**Exercise objective**: Output verbatim the lines beginning at the one that contains "Task: Expand Share Now arrow on today's post" and ending at the last line of the material, inclusive of both.

**Data under study**:
★ ★ ★ ★

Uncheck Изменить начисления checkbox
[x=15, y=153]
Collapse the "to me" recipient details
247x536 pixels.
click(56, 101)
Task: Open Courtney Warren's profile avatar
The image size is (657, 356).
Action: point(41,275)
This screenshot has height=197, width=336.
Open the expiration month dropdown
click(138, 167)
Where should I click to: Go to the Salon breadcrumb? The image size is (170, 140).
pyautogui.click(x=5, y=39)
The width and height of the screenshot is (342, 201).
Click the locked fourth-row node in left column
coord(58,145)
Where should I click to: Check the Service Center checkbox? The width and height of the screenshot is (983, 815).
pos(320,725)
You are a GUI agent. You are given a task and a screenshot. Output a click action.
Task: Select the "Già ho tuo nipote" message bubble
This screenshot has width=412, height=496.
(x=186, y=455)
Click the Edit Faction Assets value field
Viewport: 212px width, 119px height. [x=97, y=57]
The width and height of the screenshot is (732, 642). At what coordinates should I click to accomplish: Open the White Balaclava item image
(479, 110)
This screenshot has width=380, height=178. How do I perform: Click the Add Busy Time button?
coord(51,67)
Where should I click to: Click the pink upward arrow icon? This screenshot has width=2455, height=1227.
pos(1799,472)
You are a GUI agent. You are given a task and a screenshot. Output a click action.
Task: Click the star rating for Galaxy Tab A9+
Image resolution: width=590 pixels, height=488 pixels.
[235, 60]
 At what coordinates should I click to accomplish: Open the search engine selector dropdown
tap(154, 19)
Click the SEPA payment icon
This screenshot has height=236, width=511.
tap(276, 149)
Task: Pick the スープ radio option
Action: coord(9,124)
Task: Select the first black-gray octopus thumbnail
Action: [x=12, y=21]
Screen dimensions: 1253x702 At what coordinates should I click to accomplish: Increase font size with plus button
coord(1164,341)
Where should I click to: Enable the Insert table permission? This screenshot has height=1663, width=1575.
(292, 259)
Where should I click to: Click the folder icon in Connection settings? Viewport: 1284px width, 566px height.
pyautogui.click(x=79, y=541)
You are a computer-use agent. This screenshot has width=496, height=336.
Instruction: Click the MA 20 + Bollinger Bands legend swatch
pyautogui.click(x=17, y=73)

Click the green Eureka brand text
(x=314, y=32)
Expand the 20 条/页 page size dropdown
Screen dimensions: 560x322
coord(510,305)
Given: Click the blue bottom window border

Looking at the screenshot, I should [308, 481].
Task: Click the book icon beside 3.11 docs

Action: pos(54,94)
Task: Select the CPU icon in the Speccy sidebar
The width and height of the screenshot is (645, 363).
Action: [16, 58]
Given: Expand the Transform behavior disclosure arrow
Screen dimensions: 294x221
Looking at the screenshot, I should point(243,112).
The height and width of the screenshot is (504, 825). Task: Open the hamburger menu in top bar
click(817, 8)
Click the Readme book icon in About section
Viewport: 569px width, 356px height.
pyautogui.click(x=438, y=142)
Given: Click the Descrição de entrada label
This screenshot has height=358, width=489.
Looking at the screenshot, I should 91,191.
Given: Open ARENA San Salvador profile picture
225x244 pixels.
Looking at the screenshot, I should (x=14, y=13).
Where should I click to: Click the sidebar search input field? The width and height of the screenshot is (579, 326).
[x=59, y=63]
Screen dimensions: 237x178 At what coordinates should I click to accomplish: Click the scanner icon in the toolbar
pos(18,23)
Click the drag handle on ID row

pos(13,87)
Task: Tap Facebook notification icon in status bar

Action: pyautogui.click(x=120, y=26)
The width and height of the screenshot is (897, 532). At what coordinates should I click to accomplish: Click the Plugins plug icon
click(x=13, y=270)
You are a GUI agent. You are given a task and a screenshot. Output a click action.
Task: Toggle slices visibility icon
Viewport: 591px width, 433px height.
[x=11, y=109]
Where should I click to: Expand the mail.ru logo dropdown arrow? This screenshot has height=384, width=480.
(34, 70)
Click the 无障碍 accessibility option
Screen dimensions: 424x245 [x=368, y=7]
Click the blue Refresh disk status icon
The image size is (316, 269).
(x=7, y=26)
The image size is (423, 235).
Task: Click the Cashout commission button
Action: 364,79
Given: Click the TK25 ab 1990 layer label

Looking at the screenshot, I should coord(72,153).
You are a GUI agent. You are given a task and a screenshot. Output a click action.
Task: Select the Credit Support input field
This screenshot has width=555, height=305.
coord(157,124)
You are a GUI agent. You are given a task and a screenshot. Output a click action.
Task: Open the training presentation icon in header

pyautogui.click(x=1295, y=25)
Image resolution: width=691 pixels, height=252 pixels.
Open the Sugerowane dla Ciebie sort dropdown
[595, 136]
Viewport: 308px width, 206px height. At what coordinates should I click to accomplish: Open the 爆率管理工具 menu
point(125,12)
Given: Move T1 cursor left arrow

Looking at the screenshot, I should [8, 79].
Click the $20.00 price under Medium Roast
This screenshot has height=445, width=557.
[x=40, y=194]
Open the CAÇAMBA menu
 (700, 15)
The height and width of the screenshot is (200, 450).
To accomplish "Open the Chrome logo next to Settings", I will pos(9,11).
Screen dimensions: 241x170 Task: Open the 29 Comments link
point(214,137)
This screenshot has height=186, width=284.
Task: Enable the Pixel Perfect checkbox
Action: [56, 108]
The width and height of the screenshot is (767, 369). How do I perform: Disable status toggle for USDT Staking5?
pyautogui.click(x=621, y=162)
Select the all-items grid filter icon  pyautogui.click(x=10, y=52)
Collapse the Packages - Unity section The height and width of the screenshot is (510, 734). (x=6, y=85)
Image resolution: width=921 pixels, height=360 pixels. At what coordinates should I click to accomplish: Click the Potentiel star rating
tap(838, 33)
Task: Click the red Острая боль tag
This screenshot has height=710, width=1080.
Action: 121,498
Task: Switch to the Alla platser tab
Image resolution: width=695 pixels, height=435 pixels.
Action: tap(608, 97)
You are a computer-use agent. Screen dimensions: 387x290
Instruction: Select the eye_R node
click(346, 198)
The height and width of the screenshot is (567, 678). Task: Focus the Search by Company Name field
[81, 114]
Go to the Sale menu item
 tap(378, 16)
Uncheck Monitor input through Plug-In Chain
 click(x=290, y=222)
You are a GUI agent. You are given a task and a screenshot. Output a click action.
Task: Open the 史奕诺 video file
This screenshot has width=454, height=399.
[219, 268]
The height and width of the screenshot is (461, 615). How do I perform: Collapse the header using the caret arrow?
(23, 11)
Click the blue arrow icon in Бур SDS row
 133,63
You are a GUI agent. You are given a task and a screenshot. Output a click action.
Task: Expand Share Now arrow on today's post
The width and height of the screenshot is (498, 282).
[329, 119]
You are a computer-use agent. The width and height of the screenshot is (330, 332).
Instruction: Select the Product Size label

★ ★ ★ ★

**Expected answer**:
Task: Expand Share Now arrow on today's post
The width and height of the screenshot is (498, 282).
[329, 119]
You are a computer-use agent. The width and height of the screenshot is (330, 332).
Instruction: Select the Product Size label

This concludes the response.